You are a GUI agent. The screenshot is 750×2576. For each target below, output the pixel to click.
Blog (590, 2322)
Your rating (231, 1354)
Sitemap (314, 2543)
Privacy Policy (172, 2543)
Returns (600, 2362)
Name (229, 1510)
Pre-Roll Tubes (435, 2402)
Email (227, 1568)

────────

# WORK TASK
What is needed is a word-for-word copy of the records.

# TASK SOLUTION
You are a GUI agent. The screenshot is 750×2576. For each target below, output the pixel to click.
Blog (590, 2322)
Your rating (231, 1354)
Sitemap (314, 2543)
Privacy Policy (172, 2543)
Returns (600, 2362)
Name (229, 1510)
Pre-Roll Tubes (435, 2402)
Email (227, 1568)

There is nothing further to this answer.